À l’occasion du 66e anniversaire de l’indépendance de la Guinée, l’artiste engagé Elie Kamano a fait une déclaration fracassante sur son compte Facebook, dénonçant la gouvernance actuelle et refusant de participer aux festivités. Selon lui, l’indépendance guinéenne ne peut être célébrée dans les conditions actuelles.
« L’indépendance ?? Elle ne se fête pas avec des gens qui ont des dents moins blanches que les linceuls de Guinéens fraîchement assassinés, kidnappés et oubliés par la récente histoire de notre pays », a-t-il écrit, pointant du doigt les dérives politiques et la répression. L’artiste s’en prend ainsi directement aux responsables qu’il accuse de gouverner dans le sang et la division : « Elle ne se fête pas avec ceux qui ont choisi d’entacher leurs mains du sang de leurs concitoyens pour une divergence d’idée et de vision. »
Le reggaeman a exprimé son rejet d’une indépendance célébrée par des élites qu’il considère déconnectées des réalités du peuple, dénonçant « ceux qui font la promotion d’une dictature virulente, du recul de la démocratie et de la liberté d’expression ».
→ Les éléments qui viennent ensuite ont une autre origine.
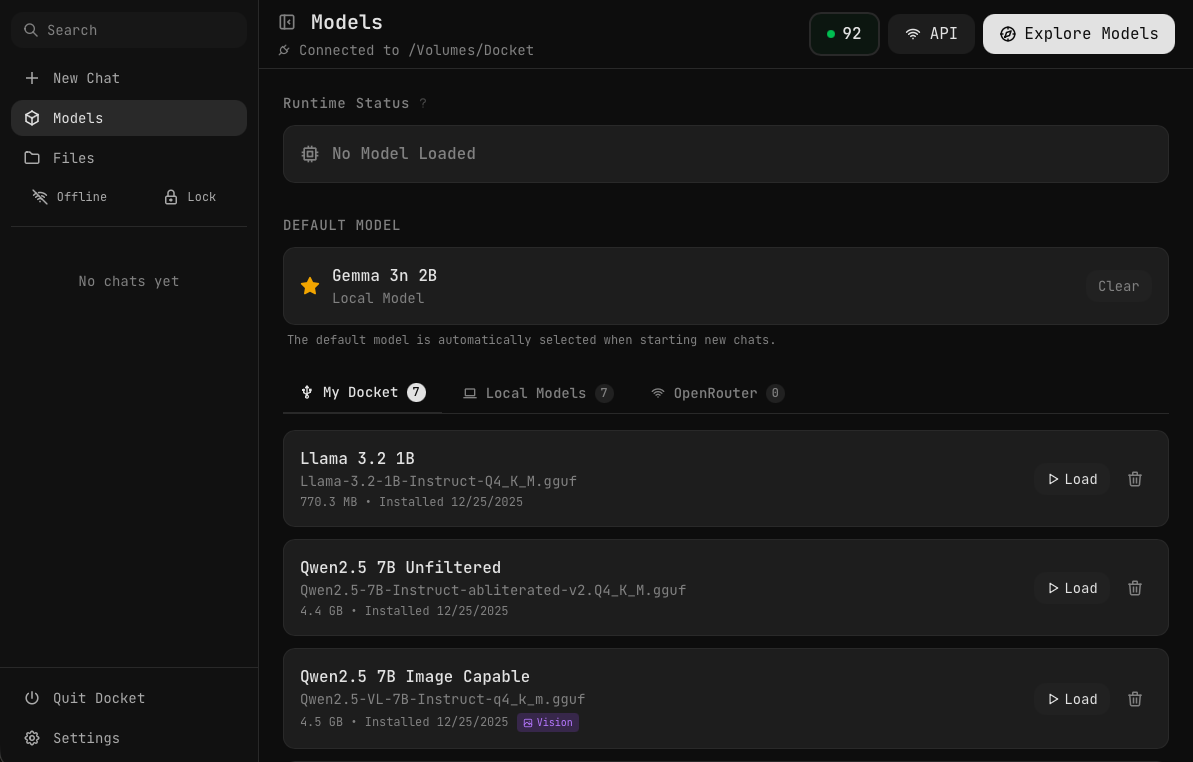This screenshot has height=762, width=1193.
Task: Switch to the My Docket tab
Action: click(x=362, y=392)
Pour lui, ces dirigeants privilégient le luxe et le confort, laissant la population dans la misère : « Pas avec ceux qui ont choisi le champagne pour eux et non l’eau potable pour le peuple. Pas avec ceux qui ont choisi le paradis pour eux et l’enfer pour le peuple. »
M.Kamano s’en prend aussi aux inégalités dans le système éducatif, accusant les autorités d’envoyer leurs enfants dans les meilleures écoles du monde tandis que les écoles guinéennes sont laissées à l’abandon : « Ceux qui, avec l’argent du contribuable guinéen, ont choisi d’envoyer leurs enfants dans les plus grandes écoles du monde, pendant que les autres végètent dans les écoles délabrées et pléthoriques en Guinée. »
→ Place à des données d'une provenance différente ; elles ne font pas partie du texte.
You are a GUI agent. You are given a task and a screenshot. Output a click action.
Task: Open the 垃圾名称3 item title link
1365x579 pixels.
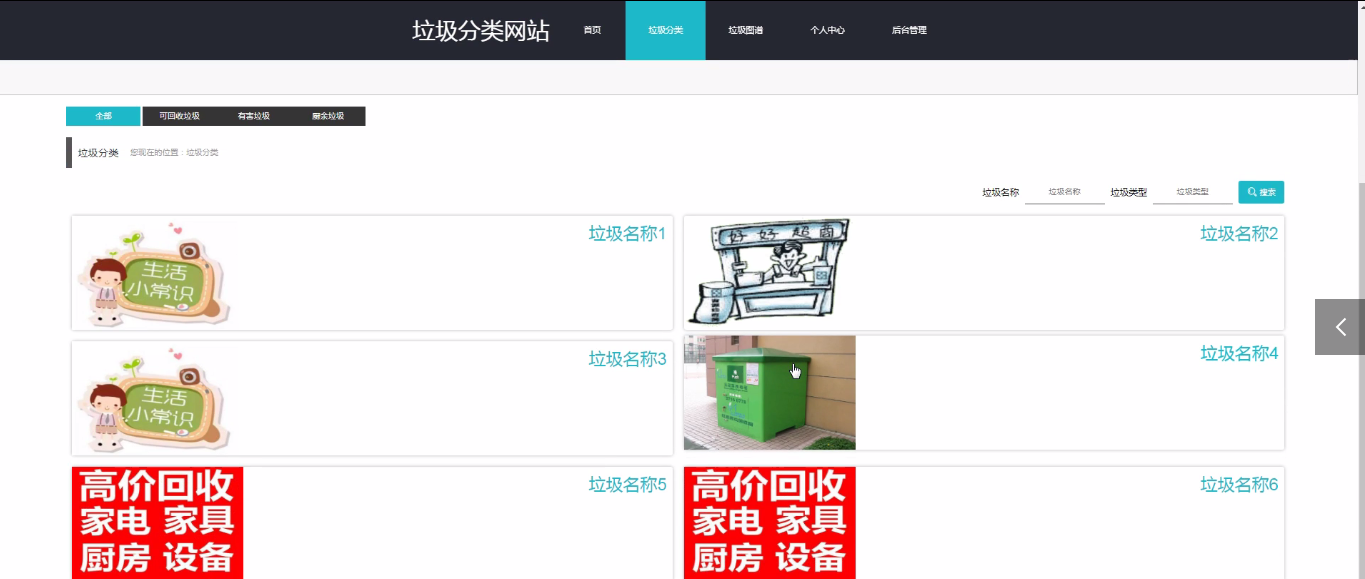coord(627,359)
Il critique aussi les conditions de vie déplorables du peuple guinéen : « Non, pas avec ceux qui ont choisi l’électricité pour eux et l’obscurité pour le peuple. L’insolence dans l’opulence pour eux et la précarité pour le peuple. »
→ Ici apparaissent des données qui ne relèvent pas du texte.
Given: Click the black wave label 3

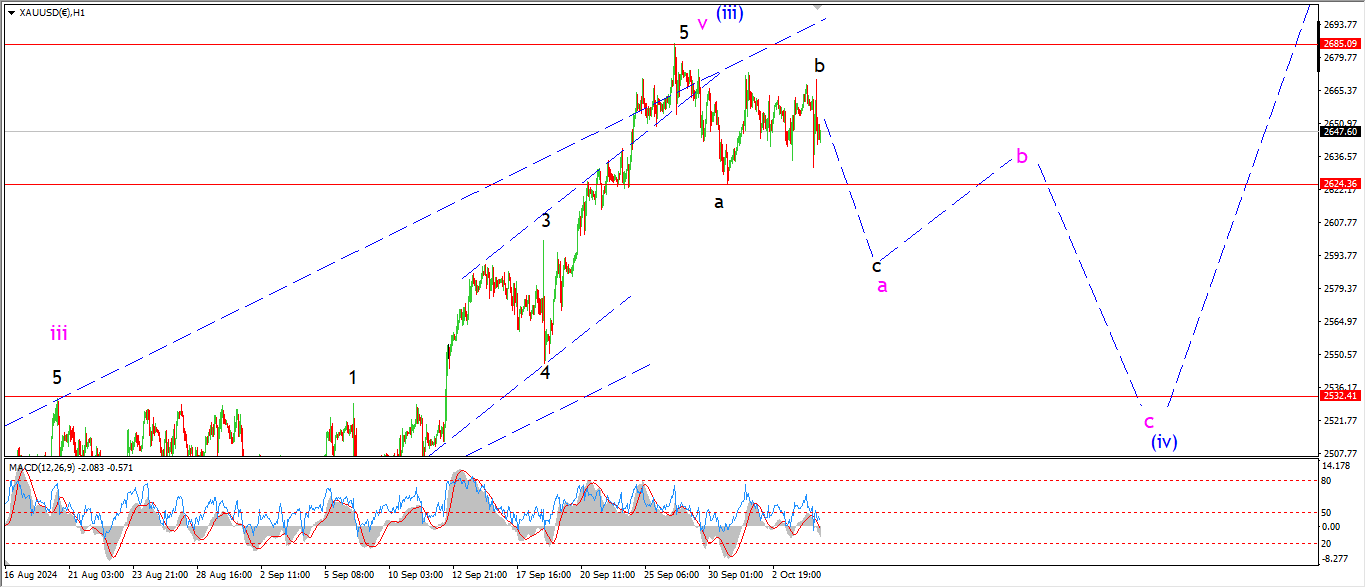Looking at the screenshot, I should click(x=546, y=221).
L’art va jusqu’à refuser de célébrer cette indépendance, qu’il considère souillée par les pratiques des dirigeants actuels : « Non, je refuse de fêter une indépendance souillée par des esclaves de salon, qui salissent la mémoire du père de notre nation AST, qui avait proclamé notre indépendance dans un esprit souverain et décomplexé. »
Il dénonce ce qu’il voit comme une manipulation des consciences, un effort pour redorer une gouvernance qu’il décrit comme « pétrie de pratiques malsaines, dangereuses, machiavéliques et impérialistes ».
Le point culminant de sa critique est la comparaison de Doumbouya à des figures historiques controversées, marquant la déception de l’artiste face à l’évolution de celui qui devait être un libérateur : « Je refuse de danser et de sauter au nom d’une indépendance avec celui qui était censé être notre Mandela, qui est malheureusement devenu notre Bokassa. Qui était censé être notre Moïse, qui est malheureusement devenu notre pharaon aux oreilles bouchées et au cœur endurci par la boulimie du pouvoir. Qui était censé être notre Jésus, qui est malheureusement devenu notre Ponce Pilate. Qui était censé être notre De Gaulles, qui est malheureusement devenu notre Hitler. »
Malgré la dureté de ses propos, Elie amano termine sa déclaration en adressant ses vœux au peuple guinéen : « Bonne fête d’indépendance au peuple de Guinée ». Cependant, il est clair qu’il se désolidarise des célébrations officielles, considérant qu’elles trahissent l’esprit de l’indépendance proclamée il y a 66 ans, et qu’elles ne sont qu’un écran de fumée masquant une réalité sombre pour la majorité de la population.